== Segment start ==

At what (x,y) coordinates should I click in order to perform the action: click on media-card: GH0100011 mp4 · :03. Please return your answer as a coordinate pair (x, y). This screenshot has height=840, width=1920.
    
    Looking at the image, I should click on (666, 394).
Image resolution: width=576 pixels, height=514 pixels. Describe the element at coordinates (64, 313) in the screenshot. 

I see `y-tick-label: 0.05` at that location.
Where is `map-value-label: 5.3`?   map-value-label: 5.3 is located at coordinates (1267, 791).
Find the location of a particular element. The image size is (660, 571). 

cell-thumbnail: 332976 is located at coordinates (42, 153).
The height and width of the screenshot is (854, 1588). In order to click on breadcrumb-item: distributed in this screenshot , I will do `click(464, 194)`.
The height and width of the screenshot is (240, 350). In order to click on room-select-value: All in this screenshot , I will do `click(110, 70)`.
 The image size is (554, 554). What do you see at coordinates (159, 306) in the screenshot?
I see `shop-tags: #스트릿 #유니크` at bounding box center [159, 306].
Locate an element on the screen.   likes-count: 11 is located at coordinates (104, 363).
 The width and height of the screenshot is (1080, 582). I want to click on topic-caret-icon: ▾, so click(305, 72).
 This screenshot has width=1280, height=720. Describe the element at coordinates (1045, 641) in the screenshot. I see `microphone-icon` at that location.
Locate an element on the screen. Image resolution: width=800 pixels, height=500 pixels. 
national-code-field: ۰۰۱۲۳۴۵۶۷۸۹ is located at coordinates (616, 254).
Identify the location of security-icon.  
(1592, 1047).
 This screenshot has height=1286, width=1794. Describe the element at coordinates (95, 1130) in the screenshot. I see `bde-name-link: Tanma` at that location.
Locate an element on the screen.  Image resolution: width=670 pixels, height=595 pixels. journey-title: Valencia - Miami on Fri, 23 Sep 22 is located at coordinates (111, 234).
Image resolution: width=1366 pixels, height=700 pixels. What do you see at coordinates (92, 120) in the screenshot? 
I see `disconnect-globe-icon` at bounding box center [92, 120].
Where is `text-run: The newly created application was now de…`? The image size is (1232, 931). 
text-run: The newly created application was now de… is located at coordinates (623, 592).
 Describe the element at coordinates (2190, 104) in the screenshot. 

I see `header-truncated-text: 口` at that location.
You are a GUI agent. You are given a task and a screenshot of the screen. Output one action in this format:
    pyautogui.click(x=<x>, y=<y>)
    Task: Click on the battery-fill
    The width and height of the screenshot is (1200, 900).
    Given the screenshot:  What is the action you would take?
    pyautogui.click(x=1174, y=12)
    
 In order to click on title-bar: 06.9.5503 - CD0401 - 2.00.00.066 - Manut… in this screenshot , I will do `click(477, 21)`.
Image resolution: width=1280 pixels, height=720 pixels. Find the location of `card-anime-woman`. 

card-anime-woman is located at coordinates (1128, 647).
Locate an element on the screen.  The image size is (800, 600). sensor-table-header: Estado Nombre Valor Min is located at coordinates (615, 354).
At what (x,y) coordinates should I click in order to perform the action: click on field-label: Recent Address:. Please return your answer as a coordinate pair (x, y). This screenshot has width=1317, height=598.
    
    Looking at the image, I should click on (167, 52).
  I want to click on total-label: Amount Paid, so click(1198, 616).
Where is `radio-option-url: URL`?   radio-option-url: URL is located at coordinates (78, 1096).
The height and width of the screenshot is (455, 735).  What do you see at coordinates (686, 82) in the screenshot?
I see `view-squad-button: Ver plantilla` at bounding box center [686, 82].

== Segment end ==

◆ **Job**: Count the lines in the entries above that contain the string "title". Give only the number.

◆ **Solved problem**: 2